[손해배상(자)][공1991.4.1.(893),978]
Whether a member of each Dong constitutes an operator under Article 3 of the Guarantee of Automobile Accident Compensation Act (negative), and a reduction of compensation for damage on the ground of his/her succession (negative)
Even if an operator of a vehicle has moved to a third party for the benefit of a passenger without any consideration, such fact alone cannot be viewed as an operator under Article 3 of the Guarantee of Automobile Accident Compensation Act with operating profit or operating control. However, if it is deemed unreasonable in light of all circumstances such as the personal relationship with a passenger, the situation of the passenger, the purpose and active nature of the demand for the same passenger, and the movement after the same, the amount of compensation can be reduced if it is deemed unreasonable in light of the principle of good faith or equity.
Article 3 of the Guarantee of Automobile Accident Compensation Act, Articles 763 and 396 of the Civil Act
[Plaintiff-Appellant] Plaintiff 1 and 1 other (Law Firm Han-sung, Attorneys Park Jae-young and 1 other, Counsel for plaintiff-appellant-appellant-appellant)
[Defendant-Appellant] Choi Jae-sung et al., Counsel for defendant-appellant
Promotional-Class Attorney Oat-jin, Counsel for the defendant
Seoul High Court Decision 90Na15329 delivered on October 17, 1990
The appeal is dismissed.
The costs of appeal are assessed against the defendant.
1. We examine the grounds of appeal by the defendant's attorney.

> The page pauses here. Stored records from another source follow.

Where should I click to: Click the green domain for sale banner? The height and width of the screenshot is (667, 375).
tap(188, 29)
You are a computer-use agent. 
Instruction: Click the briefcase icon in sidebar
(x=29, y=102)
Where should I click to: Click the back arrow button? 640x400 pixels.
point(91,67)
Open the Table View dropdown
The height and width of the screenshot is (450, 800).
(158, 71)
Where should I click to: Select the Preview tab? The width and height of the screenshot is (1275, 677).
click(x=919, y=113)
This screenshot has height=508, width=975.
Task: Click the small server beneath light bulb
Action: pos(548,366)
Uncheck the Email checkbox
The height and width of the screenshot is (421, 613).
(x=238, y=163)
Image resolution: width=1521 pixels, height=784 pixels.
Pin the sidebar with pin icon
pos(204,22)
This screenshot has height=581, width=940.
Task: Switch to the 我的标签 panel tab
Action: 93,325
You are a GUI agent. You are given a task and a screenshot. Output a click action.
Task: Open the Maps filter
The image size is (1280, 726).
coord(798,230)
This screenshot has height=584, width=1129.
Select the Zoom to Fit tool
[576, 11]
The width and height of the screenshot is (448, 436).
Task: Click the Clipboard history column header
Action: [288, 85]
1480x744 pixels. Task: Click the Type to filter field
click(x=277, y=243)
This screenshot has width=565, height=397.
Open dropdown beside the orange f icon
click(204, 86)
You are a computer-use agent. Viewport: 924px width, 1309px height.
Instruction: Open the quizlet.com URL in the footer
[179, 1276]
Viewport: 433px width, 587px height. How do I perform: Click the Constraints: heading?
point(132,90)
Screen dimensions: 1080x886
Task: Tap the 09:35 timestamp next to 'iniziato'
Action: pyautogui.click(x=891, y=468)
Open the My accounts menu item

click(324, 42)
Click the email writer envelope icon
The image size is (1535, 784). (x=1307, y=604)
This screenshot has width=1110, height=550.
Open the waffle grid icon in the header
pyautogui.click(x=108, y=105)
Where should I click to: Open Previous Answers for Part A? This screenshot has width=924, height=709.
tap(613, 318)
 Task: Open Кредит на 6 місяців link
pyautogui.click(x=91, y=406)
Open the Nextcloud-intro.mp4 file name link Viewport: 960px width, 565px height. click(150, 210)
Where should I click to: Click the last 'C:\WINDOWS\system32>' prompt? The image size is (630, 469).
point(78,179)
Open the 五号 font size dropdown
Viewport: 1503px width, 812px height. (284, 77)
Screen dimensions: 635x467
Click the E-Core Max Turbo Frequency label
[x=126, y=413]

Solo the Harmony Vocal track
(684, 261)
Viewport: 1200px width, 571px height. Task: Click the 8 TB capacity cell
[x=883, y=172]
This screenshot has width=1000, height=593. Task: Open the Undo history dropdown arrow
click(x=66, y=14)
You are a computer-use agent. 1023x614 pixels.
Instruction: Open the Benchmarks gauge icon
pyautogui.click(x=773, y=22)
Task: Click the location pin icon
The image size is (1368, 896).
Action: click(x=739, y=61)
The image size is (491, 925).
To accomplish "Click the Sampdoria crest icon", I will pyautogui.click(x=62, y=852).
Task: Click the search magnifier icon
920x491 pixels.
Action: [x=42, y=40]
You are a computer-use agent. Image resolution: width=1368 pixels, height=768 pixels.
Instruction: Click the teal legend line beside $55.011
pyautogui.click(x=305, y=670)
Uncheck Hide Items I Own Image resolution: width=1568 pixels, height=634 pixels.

Even if an operator of a vehicle, without any consideration, took the vehicle at the same time for the convenience and interest of the passengers on board, such fact alone cannot be viewed as an operator under Article 3 of the Guarantee of Automobile Accident Compensation Act with operating profit or operating control. However, in light of all circumstances such as the personal relationship with the passengers on board, the circumstances leading up to the movement, the purpose and active nature of the movement, and the movement after the movement, if it is deemed unreasonable under the principle of good faith or the principle of equity, the amount of compensation can be reduced (see Supreme Court Decision 86Meu294, Dec. 22, 1987). In this case, the court below held that imposing liability like a general traffic accident on the defendant is unreasonable under the principle of good faith or the principle of equity.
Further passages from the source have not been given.